XYY Men

Geneticists have long argued about the effects of having an extra male chromosome, a condition found in 1 of 1,000 men

A battered paperback entitled The XYY Man, by Kenneth Royce, leans in a corner of my bookshelf. It’s a spy novel that chronicles the adventures of “Spider” Scott, an ex-felon who wants to become law-abiding, but finds that he is genetically predisposed to criminality because he has an extra chromosome. Unlike most men whose XY sex karyotype imparts their maleness, Scott has been endowed with an XYY karyotype by his novelist creator.

This condition is not fanciful. XYY syndrome first appeared in the medical literature in 1962, eight years before Royce published his book. A team of researchers from Roswell Park Medical Institute in Buffalo, N.Y., described the first XYY person on record, a 44-year-old man who had undergone genetic testing because one of his children had Down syndrome. Though never before reported, this extra-chromosome condition produced during early cell division has turned out to be not tremendously rare, affecting about 1 in 1,000 boys. In most men who have it, the 47th chromosome causes no problems whatsoever, and more than 95 percent of XYY guys don’t realize they are specially endowed.

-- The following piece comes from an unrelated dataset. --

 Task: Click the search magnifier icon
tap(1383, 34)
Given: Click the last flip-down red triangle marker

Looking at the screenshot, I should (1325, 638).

For decades, however, geneticists argued over the reputed social hazards of XYY syndrome. Did the extra chromosome make its bearers “supermales,” men who behaved as if they were amped up on too much testosterone? Some believed that XYY men, like “Spider” Scott, were inherently violent and prone to committing criminal acts. The dispute captured the public’s imagination, spawning several sequels to Royce’s novel along with numerous movies and TV shows (such as Law and Order) featuring dangerous and socially conflicted XYY characters.

During the late 1960s, geneticists, sociologists, and others began looking at prison populations to see if XYY men were disproportionately represented. Many people asserted that not only did XYY men commonly have violent criminal tendencies — the biochemist Mary Telfer characterized them as “perhaps too highly sexually motivated” — but that such males could be diagnosed by physical and mental traits, which included tall stature, long limbs, facial acne, mild mental retardation, and aggressive behavior.

In 1970 geneticist H. Bentley Glass advocated the relaxation of abortion laws to allow women to end pregnancies if the fetus was XYY. Speculation even ran that Richard Speck, the infamous murderer of eight student nurses in Chicago in 1966, owed his propensity to violence to an extra Y chromosome. That proved untrue. In one notorious case of the mid-1970s, a British court wrongfully convicted Stefan Kiszko of the murder of an 11-year-old girl largely because of his XYY karyotype, and it took more than 15 years for him to win release from prison.

In recent years, geneticists have learned more about the actual effects of the XYY condition. XYY boys may be delayed in maturation, are taller on average and more physically active, and sometimes display learning and behavioral problems. Their intelligence, testosterone levels, aggressiveness, sexual development, and fertility typically fall within the normal range. They grow into men who are unrecognizable to the general public.

In the mid-1970s, a Danish study showed that XYY men were not more likely to commit violent crimes, although they did have more convictions for other crimes. A long-running follow-up study published this year confirmed those findings and attributed the higher conviction rate for such crimes as sexual abuse, arson, and burglary to “unfavorable living conditions” — poverty, joblessness, and other disadvantages resulting from a lack of childhood support that many XYY men experience.

Slowly, as the suppositions of the 1960s have given way to current research, the public is changing its thinking on XYY syndrome. Few people today believe that an extra Y chromosome condemns its owner to a life of violent crime. Genetic counselors explain the condition to families and teach ways to nurture XYY boys. Men like the fictional “Spider” Scott can exercise their free will without fear that a sex chromosome has turned them bad.